Former railway station in South Australia, Australia

Pinnaroo railway station was located on the Pinnaroo railway line from Tailem Bend to Ouyen. It served the town of Pinnaroo.

==History==
Pinnaroo station opened on 14 September 1906 when the broad gauge railway line opened from Tailem Bend to Pinnaroo. It was eventually connected to Victoria with the opening of a broad gauge branch line from the Mildura railway line at Ouyen on 29 July 1915. Its name derived from a native term used to express "big man". The station consisted of a platform and a main building.

Regular passenger services ceased in 1968.

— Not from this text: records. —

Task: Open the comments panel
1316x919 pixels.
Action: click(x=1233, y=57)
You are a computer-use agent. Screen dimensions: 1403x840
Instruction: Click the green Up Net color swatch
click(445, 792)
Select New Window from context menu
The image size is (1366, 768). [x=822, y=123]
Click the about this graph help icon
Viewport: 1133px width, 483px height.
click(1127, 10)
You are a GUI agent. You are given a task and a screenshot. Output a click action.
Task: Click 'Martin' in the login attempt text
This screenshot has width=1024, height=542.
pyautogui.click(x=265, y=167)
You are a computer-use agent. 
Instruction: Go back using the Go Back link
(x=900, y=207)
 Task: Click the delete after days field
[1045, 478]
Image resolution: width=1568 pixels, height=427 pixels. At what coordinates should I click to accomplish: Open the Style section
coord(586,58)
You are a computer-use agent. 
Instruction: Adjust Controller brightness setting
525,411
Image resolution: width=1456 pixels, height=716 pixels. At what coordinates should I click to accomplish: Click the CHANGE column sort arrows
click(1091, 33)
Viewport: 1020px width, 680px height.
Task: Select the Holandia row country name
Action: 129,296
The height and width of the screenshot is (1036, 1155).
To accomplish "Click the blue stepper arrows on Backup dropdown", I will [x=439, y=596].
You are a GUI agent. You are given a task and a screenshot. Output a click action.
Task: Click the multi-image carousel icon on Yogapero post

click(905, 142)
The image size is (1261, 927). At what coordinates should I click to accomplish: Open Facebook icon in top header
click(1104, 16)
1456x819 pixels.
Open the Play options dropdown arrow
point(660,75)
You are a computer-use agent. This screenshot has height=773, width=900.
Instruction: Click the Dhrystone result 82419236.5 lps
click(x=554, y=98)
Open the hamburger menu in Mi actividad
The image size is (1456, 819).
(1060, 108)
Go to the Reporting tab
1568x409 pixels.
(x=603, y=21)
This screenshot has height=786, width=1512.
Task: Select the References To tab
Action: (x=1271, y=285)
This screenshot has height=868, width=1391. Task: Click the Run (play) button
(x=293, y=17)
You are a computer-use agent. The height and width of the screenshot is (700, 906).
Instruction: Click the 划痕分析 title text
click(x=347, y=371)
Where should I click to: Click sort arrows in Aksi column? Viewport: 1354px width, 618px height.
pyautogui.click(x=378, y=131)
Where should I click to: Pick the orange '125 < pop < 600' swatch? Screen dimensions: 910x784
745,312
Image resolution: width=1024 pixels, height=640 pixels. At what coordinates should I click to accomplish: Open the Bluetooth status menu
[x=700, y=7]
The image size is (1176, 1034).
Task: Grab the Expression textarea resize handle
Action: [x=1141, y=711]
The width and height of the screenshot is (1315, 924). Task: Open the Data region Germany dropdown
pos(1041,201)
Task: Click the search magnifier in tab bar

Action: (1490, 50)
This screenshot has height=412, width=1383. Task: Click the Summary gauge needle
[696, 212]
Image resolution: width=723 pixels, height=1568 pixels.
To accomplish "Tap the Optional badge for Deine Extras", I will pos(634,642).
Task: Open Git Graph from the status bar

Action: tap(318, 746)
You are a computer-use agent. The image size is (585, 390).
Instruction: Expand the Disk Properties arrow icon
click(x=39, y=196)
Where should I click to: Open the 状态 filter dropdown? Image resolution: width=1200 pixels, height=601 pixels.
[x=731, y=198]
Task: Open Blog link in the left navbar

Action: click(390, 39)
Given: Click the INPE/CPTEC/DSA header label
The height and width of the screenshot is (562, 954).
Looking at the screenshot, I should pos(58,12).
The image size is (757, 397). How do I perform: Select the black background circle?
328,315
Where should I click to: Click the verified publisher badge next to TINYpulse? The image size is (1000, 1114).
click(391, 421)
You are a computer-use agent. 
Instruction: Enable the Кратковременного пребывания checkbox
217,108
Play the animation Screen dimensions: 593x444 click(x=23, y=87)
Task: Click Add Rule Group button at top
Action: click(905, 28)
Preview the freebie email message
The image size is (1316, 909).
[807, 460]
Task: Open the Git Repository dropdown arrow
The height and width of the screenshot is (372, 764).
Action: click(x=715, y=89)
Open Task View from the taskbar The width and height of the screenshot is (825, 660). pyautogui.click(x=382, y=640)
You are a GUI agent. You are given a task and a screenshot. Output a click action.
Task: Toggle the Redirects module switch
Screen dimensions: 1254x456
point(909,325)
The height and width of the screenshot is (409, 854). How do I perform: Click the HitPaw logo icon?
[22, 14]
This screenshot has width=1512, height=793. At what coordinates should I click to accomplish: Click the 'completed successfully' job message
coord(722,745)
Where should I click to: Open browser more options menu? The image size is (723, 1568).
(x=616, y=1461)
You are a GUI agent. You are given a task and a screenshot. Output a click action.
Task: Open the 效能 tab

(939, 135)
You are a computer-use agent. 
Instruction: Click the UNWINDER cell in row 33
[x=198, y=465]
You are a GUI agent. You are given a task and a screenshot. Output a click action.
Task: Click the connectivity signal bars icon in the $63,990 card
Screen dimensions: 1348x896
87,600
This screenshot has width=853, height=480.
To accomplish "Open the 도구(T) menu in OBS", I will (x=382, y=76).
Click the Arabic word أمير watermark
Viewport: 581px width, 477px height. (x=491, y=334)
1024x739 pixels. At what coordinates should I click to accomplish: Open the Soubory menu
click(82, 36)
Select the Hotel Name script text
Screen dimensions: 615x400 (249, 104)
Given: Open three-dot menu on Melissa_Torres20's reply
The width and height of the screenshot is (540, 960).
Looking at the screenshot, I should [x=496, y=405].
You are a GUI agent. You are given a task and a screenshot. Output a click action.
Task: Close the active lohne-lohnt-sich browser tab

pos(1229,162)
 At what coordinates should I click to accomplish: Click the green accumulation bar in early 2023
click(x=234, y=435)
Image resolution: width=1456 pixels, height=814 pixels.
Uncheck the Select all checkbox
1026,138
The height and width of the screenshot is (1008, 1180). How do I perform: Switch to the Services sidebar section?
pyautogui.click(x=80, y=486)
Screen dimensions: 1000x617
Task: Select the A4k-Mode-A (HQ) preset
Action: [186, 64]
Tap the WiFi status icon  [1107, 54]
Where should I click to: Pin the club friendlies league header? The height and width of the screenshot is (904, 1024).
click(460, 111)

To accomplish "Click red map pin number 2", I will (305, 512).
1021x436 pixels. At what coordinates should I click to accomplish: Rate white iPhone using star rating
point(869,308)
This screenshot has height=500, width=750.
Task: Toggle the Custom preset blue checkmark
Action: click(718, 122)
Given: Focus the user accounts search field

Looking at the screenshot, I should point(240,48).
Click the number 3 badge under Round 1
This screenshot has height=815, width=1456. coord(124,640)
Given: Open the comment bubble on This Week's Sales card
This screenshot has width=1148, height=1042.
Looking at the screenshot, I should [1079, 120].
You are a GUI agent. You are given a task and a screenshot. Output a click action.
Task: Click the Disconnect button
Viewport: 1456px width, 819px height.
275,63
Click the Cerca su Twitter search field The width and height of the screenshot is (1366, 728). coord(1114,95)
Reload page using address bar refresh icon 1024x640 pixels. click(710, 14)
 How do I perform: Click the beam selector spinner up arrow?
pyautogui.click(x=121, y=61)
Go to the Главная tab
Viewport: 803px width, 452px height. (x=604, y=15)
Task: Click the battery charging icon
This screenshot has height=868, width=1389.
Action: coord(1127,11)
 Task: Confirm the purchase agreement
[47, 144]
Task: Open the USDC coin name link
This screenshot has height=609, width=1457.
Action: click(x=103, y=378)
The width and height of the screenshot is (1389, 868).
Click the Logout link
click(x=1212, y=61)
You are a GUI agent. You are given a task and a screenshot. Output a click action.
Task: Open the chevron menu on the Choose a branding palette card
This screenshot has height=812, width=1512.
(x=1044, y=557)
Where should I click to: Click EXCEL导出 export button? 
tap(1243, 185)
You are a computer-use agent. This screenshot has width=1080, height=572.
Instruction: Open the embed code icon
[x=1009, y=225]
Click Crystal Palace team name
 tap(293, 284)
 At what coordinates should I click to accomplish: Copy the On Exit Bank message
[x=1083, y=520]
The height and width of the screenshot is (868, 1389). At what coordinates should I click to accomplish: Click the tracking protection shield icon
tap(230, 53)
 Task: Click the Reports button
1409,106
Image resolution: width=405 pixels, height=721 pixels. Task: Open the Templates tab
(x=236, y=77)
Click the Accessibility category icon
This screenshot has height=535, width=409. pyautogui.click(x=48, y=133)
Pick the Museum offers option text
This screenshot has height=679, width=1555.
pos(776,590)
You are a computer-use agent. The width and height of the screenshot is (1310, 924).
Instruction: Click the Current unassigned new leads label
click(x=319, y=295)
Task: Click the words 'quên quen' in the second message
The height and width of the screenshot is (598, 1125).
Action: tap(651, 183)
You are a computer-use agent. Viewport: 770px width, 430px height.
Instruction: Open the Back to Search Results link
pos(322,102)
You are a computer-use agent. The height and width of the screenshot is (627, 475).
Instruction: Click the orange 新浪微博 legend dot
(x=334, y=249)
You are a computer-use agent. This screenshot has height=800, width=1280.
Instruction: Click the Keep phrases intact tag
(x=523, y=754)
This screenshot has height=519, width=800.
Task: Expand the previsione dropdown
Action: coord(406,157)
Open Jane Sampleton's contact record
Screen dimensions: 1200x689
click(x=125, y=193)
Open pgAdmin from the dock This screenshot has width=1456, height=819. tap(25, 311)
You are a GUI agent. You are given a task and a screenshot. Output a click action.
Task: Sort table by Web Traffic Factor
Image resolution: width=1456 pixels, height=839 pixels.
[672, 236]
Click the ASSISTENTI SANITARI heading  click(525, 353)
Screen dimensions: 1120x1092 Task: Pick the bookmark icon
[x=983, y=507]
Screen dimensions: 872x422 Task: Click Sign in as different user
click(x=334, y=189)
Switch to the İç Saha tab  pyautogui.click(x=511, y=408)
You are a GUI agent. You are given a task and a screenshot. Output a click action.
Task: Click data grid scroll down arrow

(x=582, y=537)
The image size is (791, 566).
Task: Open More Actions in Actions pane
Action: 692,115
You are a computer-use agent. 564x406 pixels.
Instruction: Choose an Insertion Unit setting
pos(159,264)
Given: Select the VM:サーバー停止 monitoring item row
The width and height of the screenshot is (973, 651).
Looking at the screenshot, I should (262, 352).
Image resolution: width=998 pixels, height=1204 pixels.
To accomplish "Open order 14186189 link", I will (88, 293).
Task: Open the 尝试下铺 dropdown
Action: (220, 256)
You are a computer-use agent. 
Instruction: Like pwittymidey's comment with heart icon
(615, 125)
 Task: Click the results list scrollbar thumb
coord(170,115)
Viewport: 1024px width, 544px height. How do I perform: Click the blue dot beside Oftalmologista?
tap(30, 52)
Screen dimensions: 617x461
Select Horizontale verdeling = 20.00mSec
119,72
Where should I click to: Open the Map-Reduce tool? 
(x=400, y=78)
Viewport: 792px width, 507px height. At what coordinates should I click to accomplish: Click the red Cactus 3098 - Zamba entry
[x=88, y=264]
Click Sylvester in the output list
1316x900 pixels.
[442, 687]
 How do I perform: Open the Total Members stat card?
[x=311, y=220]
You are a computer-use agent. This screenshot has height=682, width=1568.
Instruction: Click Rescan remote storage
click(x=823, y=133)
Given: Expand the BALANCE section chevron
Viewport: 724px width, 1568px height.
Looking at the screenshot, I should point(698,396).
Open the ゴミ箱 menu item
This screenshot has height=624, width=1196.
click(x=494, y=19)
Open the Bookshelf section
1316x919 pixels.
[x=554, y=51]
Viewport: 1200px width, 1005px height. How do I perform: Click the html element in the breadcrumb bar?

The South Australian section of the Pinnaroo line was gauge converted from broad gauge to standard gauge on 25 November 1998 thus making Pinnaroo a break of gauge station.

In 1997, the station and railway line were included in the transfer of Australian National's South Australian freight assets to Australian Southern Railroad (later known as One Rail Australia.) The line became disused in July 2015 when grain handler Viterra announced that no more grain would be carried by rail with the 2015 harvest to be entirely transported by road. As the South Australian line became disused, the Victorian government was upgrading part of its end of the line for regional freight. The lease of the land and ownership of the rail infrastructure passed to Aurizon in 2022, following their purchase of One Rail Australia (the final successor of Australian Southern Railroad).

The station building is now used as part of the Tourist Information Centre and Mallee Heritage Museum.